REPUBLIKA.CO.ID, JAKARTA -- Kepala Ekonom, British Proteleum (BP) Global Spancer Dale mengatakan bahwa penggunaan energi baru terbarukan (EBT) di Indonesa naik 7,1 persen dibandingkan total bauran energi 10 tahun terakhir yang hanya 4,7 persen. Dale mengatakan perkembangan energi berbasis energi terbarukan di Indonesia pada 2016 menjadi prestasi dibandingkan dengan sebelumnya.
Dale mengatakan salah satu penyumbang meningkatnya posisi EBT tersebut dari tumbuhnya pemanfaatan energi air (hydro) sebesar 4,8 persen pada 2016. Sedangkan Intensitas energi atau jumlah energi yang dibutuhkan per unit PDB meningkat sebesar 0,8 persen pada tahun 2016, dibandingkan dengan penurunan tahunan rata-rata 2,6 persen selama 10 tahun terakhir.
"Ini salah satu langkah baik bagi Indonesia," ujar Dale di Kementerian ESDM, Kamis (14/9).

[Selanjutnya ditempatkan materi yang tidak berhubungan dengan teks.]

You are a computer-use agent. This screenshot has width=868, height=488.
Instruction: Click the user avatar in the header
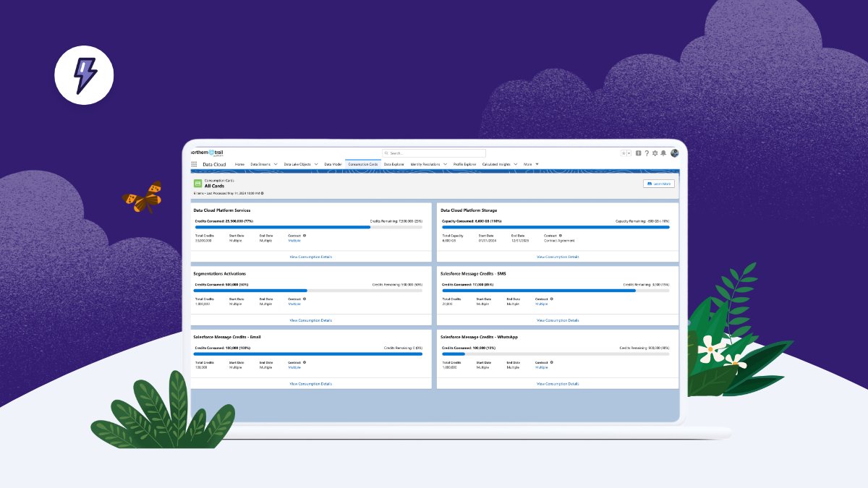(x=674, y=153)
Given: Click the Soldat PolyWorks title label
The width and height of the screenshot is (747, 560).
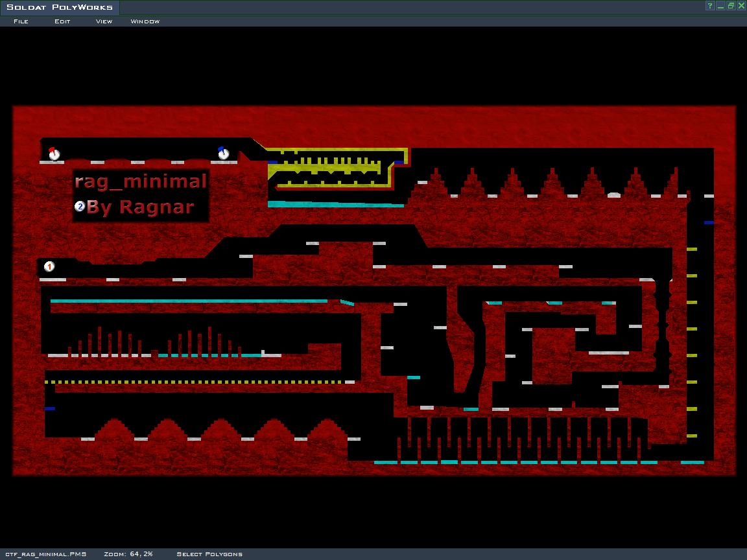Looking at the screenshot, I should click(x=60, y=7).
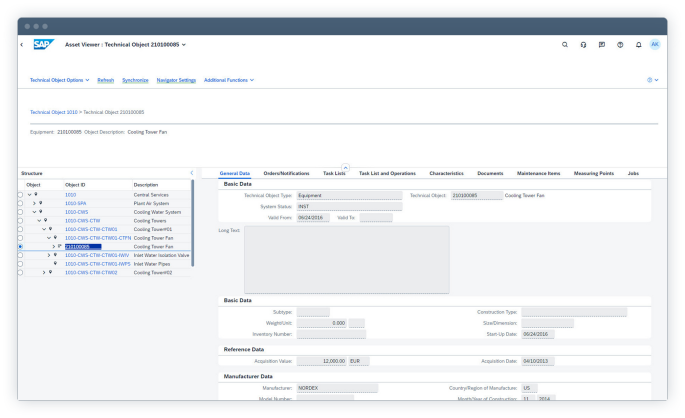Click the headset support icon
Image resolution: width=685 pixels, height=418 pixels.
tap(583, 45)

Meski penggunaan EBT di Indonesia naik, disisi lain Dale masih memberi catatan. Catatan ini salah satunya adalah Indonesia secara bertahap harus bisa melepaskan ketergantungan pada energi primer yang menggunakan minyak dan gas. Sebab, pada 2016 lalu, Indonesia menyumbang CO2 yang cukup tinggi.

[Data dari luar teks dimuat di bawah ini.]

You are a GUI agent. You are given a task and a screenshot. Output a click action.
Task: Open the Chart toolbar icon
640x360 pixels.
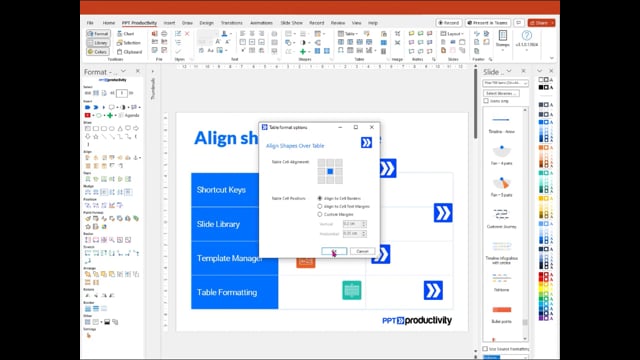126,34
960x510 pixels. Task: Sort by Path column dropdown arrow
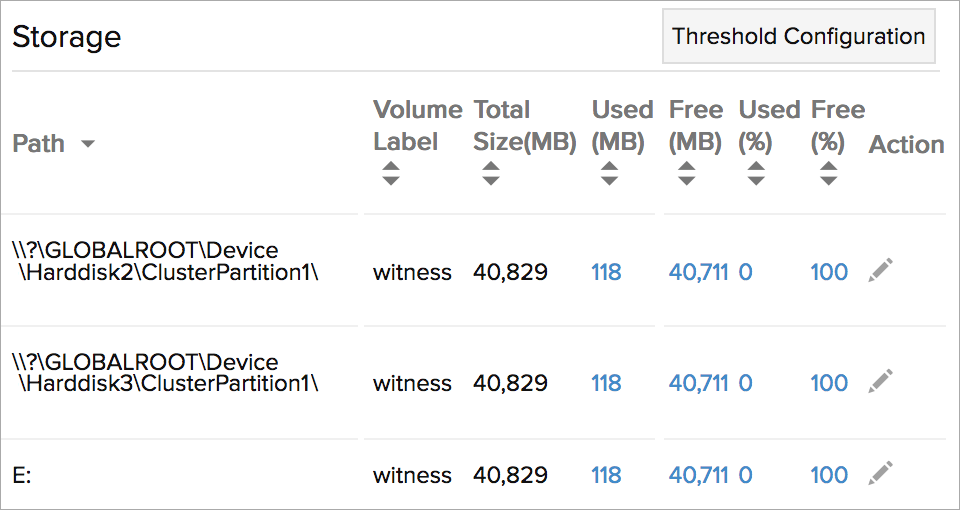(x=88, y=144)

Hal ini menurut Dale jauh dari komitmen Indonesia untuk bisa menurunkan tingkat emisi karbon sebesar 29 persen pada kesepakatan paris tahun lalu. Dale mengatakan masifnya penggunaan energi primer di Indonesia menyebabkan emisi karbon Tanah Air masih cukup tinggi.
"Kami mencatat emisi CO2 Indonesia dari penggunaan energi meningkat 7,6 persen pada 2016," ujar Dale.

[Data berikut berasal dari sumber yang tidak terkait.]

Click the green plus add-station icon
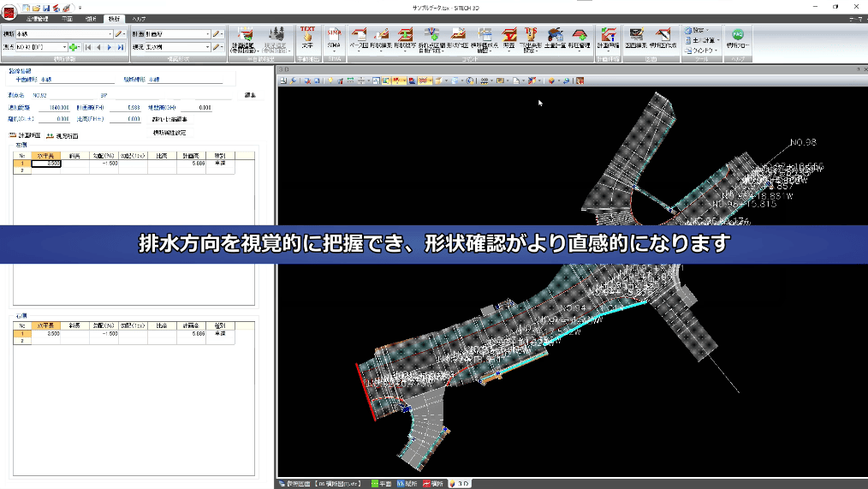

Dale mengatakan Angka ini meningkat lebih dari dua kali lipat dari rata-rata 10 tahun sebesar 3,7 persen. Dale menilai, pemerintah Indonesia perlu melakukan evaluasi terhadap hal ini. Upaya untuk bisa menrunkan emisi karbon ini bisa melalui berbagai sektor, antara lain sektor kehutanan, pertanian, energi, transportasi, dan industri.